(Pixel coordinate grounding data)

......

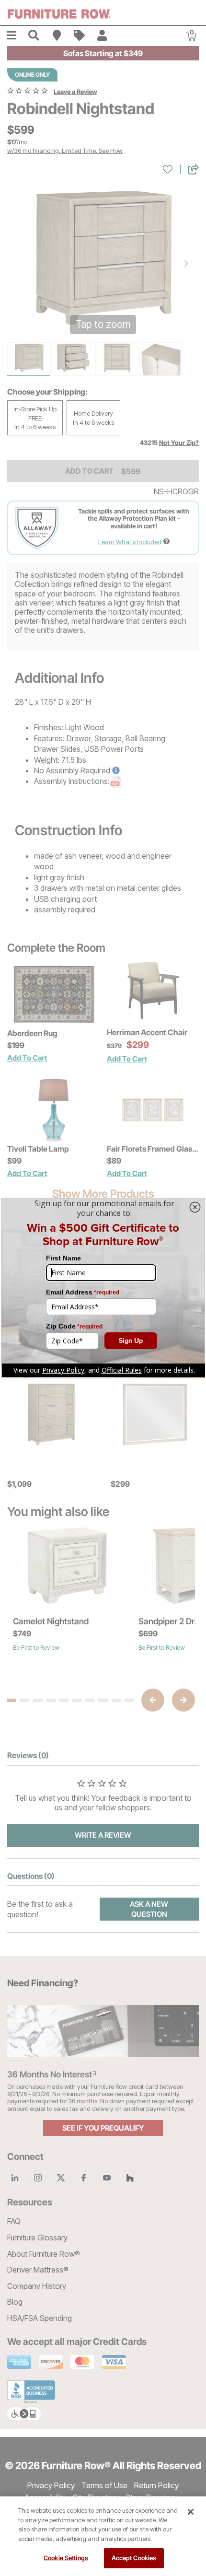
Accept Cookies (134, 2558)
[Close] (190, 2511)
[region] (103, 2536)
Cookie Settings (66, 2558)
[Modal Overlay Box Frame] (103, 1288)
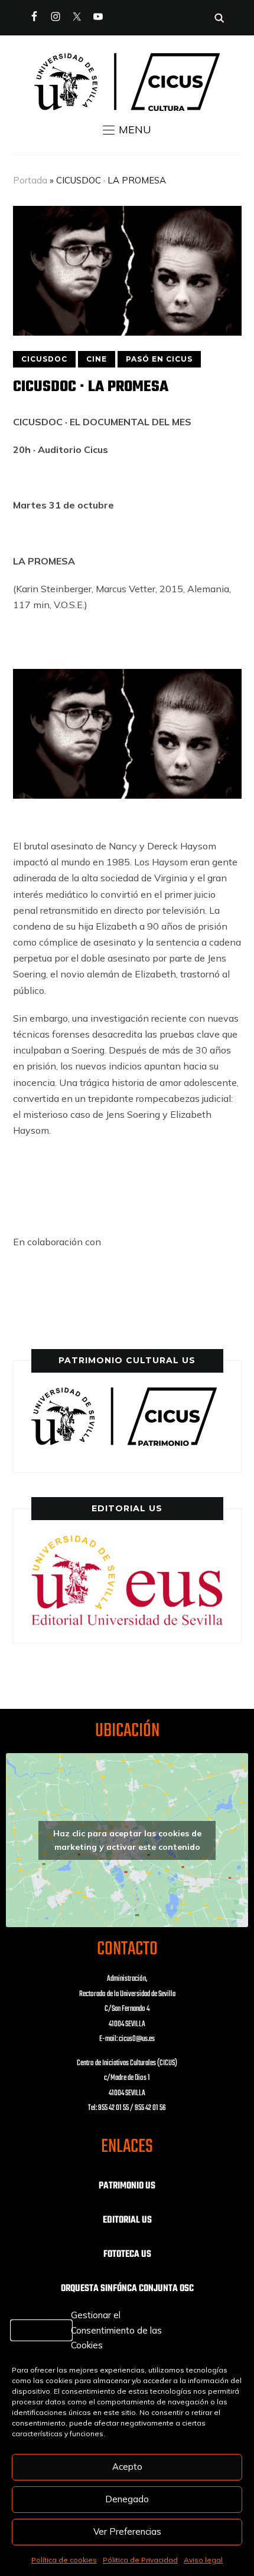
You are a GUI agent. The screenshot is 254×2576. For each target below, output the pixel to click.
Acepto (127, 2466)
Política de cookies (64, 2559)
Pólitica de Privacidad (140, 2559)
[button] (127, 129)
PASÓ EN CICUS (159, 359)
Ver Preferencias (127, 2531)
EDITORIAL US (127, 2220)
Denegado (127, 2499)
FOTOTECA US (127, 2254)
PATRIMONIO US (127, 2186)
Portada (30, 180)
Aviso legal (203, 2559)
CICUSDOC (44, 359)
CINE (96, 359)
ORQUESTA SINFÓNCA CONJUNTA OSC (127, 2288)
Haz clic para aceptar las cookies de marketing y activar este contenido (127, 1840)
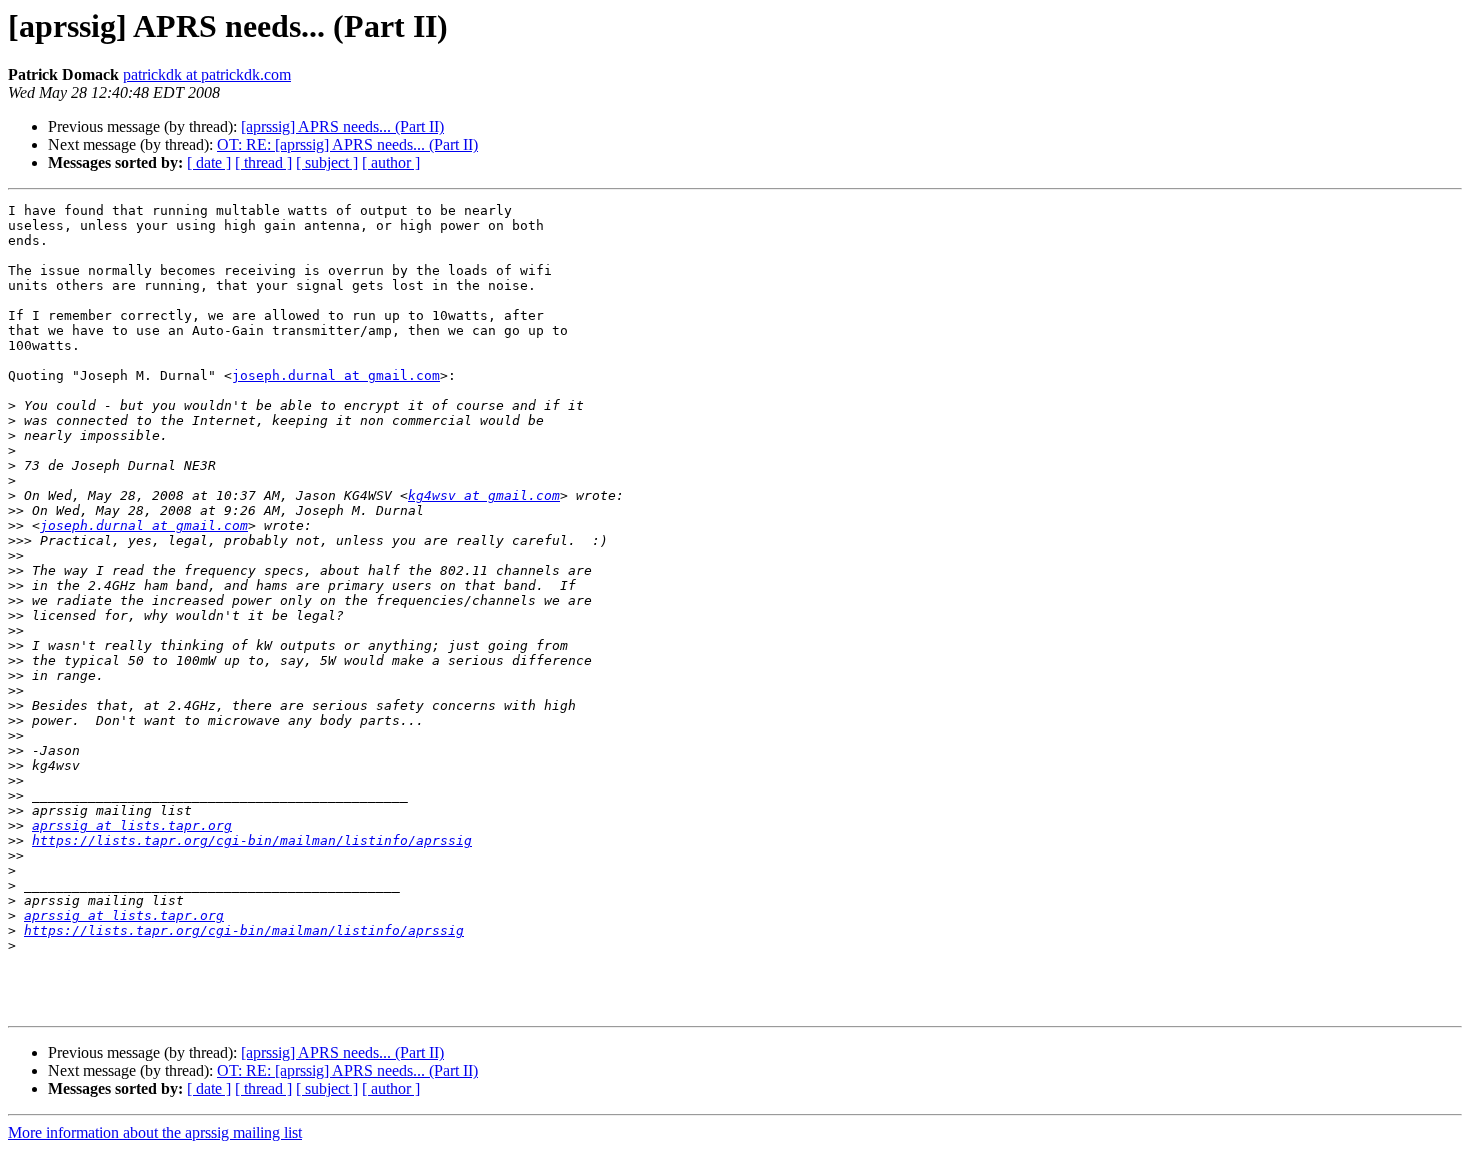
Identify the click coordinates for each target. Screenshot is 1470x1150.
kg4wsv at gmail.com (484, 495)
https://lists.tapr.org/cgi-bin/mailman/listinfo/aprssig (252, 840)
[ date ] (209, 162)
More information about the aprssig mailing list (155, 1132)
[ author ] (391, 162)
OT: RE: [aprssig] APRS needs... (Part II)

......

**Problem to solve:** What you return must match the lines from the top of the data through the line with "Haz clic para" exactly, with the pictures removed.

**Completed exercise:**
Accept Cookies (134, 2558)
[Close] (190, 2511)
[region] (103, 2536)
Cookie Settings (66, 2558)
[Modal Overlay Box Frame] (103, 1288)
You are a GUI agent. The screenshot is 254×2576. For each target below, output the pixel to click.
Acepto (127, 2466)
Política de cookies (64, 2559)
Pólitica de Privacidad (140, 2559)
[button] (127, 129)
PASÓ EN CICUS (159, 359)
Ver Preferencias (127, 2531)
EDITORIAL US (127, 2220)
Denegado (127, 2499)
FOTOTECA US (127, 2254)
PATRIMONIO US (127, 2186)
Portada (30, 180)
Aviso legal (203, 2559)
CICUSDOC (44, 359)
CINE (96, 359)
ORQUESTA SINFÓNCA CONJUNTA OSC (127, 2288)
Haz clic para aceptar las cookies de marketing y activar este contenido (127, 1840)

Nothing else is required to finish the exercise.